▶ [Exercise]: Filter the entries beneath this task, copying only the lines that hold the word "agent".

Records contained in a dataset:
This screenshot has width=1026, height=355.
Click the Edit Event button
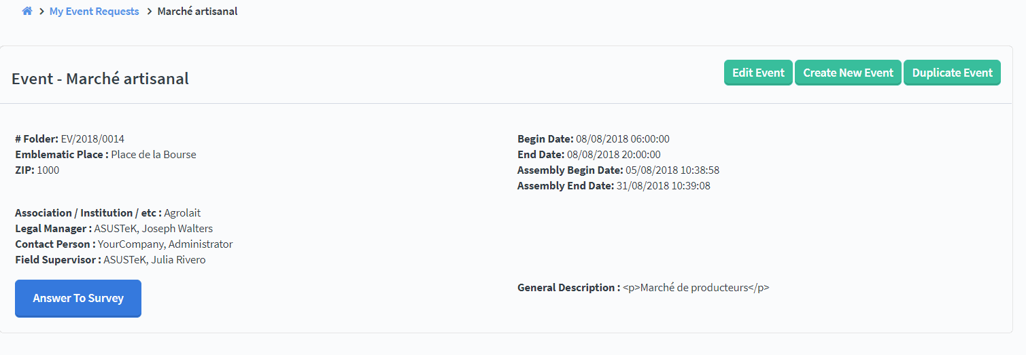(758, 73)
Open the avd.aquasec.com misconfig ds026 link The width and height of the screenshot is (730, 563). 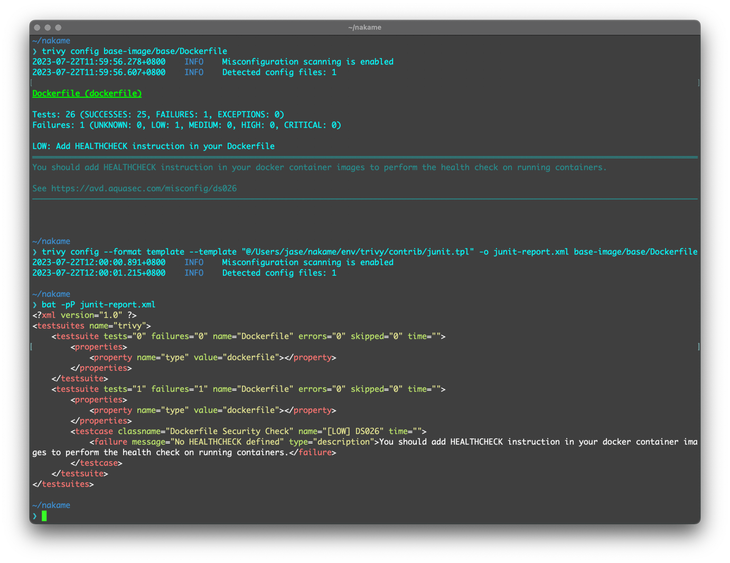point(144,189)
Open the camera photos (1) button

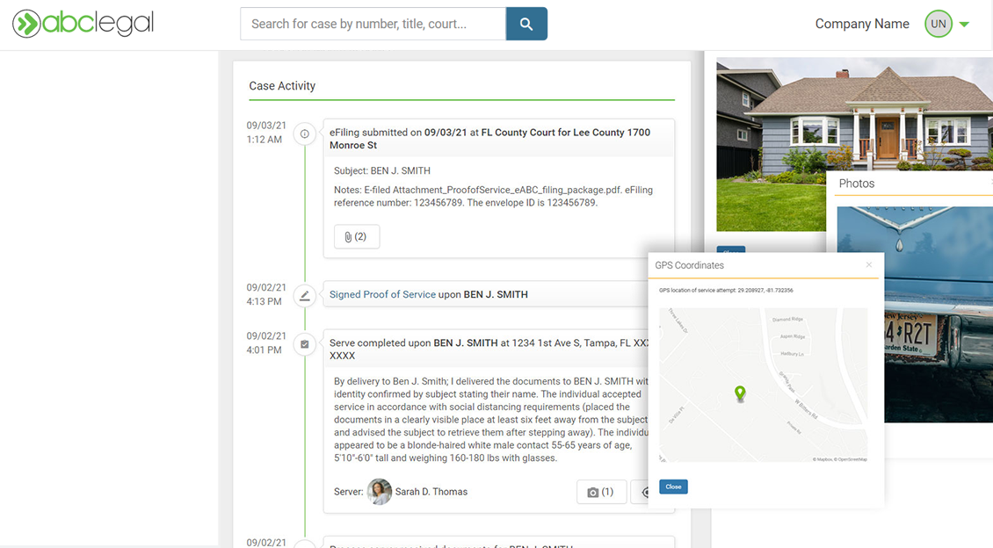[601, 492]

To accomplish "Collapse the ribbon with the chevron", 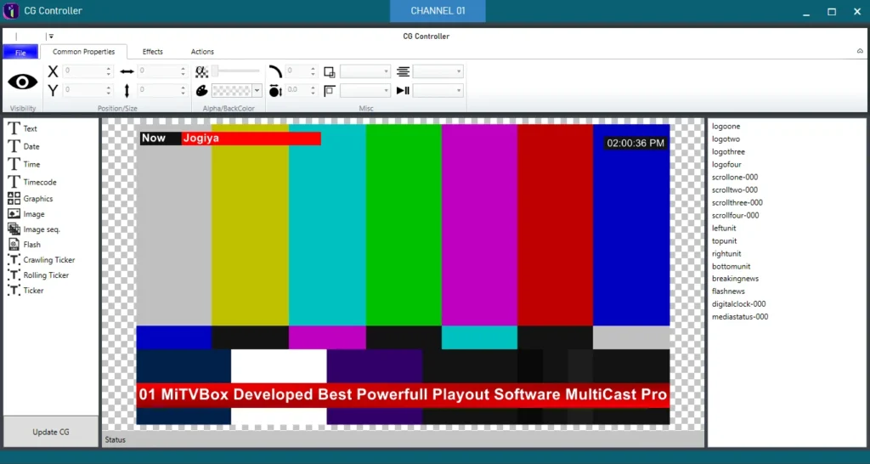I will pyautogui.click(x=860, y=52).
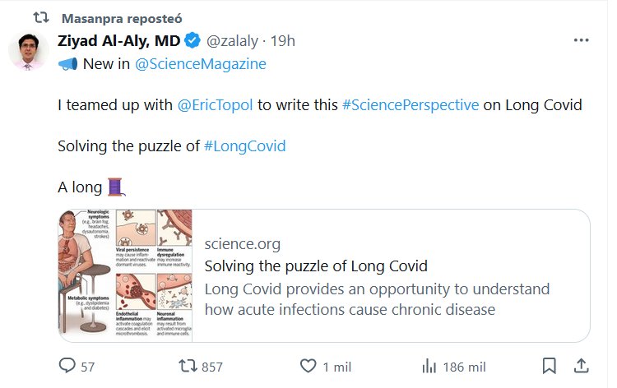
Task: Open the reply icon with 57 comments
Action: pos(67,366)
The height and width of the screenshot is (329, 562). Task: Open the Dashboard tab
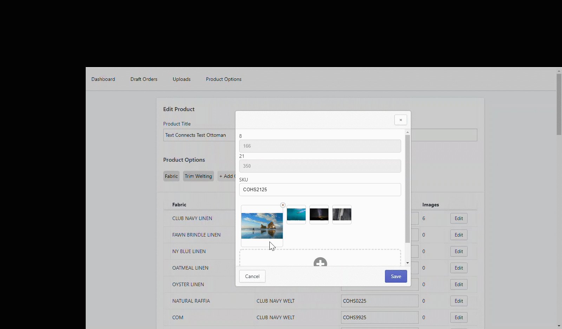[x=103, y=79]
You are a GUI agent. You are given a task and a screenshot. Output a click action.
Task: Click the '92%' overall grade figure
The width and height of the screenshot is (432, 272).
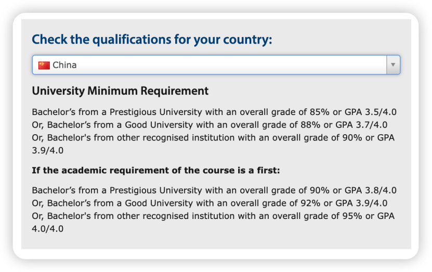(310, 203)
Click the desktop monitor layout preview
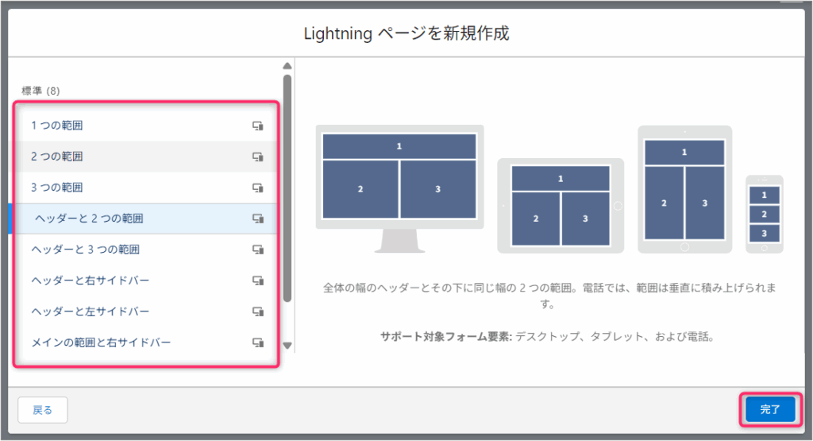Image resolution: width=813 pixels, height=441 pixels. tap(399, 188)
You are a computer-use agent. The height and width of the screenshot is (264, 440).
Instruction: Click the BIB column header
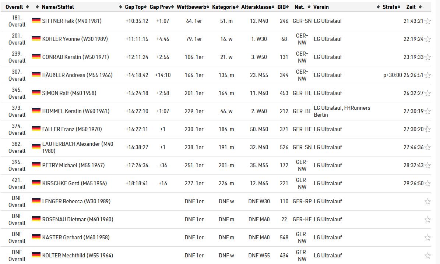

▶ [Final answer]:
You are a GUI agent. You are given a task and a screenshot. Output a click action.
You are a computer-use agent. The height and width of the screenshot is (264, 440).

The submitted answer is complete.